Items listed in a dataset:
======
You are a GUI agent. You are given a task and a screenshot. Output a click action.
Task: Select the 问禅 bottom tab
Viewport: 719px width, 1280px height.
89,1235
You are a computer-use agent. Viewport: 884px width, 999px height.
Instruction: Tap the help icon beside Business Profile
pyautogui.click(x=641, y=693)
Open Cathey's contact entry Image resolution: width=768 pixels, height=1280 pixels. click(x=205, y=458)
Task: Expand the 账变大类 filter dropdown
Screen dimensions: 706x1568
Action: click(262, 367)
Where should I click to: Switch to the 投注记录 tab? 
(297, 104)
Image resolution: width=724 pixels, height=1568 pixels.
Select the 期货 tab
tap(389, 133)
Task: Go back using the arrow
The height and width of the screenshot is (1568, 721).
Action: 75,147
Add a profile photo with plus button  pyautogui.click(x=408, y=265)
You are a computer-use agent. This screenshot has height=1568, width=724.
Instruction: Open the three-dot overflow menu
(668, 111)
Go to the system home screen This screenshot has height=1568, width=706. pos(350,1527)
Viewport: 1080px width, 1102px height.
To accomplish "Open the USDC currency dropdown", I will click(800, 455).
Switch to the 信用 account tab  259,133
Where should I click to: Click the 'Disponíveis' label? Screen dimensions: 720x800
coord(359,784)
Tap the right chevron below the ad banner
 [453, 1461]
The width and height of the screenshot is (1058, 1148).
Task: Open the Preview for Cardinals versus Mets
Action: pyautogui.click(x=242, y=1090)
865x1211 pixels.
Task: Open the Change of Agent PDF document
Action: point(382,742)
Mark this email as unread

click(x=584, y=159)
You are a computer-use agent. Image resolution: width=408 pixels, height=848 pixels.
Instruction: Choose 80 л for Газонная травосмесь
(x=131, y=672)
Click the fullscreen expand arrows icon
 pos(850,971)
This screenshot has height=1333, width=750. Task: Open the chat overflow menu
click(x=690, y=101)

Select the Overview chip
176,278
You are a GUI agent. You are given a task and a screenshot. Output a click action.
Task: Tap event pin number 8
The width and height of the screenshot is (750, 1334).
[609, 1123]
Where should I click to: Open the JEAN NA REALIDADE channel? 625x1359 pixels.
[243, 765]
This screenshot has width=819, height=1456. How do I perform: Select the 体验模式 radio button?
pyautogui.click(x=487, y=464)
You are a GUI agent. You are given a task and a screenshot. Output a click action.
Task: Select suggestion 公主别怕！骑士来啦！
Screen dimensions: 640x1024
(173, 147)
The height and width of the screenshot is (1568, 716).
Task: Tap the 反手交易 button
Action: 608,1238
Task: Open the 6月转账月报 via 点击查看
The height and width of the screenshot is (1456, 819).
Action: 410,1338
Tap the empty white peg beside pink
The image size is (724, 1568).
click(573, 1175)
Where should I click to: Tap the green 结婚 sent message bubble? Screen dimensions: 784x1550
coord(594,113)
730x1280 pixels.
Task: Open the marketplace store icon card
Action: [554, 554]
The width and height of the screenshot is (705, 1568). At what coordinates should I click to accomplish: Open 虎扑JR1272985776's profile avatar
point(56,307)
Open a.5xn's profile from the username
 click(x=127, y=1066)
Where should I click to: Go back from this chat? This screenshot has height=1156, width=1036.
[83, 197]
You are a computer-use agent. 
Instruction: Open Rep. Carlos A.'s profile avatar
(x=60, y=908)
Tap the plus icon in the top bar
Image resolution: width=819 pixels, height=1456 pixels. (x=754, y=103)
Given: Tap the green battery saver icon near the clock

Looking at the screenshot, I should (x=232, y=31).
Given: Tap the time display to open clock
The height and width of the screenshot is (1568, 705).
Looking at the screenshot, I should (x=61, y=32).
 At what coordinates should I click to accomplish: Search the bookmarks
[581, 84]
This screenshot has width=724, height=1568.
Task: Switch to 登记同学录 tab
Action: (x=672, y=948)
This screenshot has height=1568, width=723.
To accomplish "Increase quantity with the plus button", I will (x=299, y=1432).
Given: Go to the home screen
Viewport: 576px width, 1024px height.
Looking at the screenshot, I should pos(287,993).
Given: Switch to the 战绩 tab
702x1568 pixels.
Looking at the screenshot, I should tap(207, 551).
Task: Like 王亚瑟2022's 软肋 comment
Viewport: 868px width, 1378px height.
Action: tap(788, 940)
======
• Exercise brief: Extract every line of the records above that contains the word "back", matching case exactly.

• Final result:
Task: Go back using the arrow
Where should I click to: Go back from this chat? This screenshot has height=1156, width=1036.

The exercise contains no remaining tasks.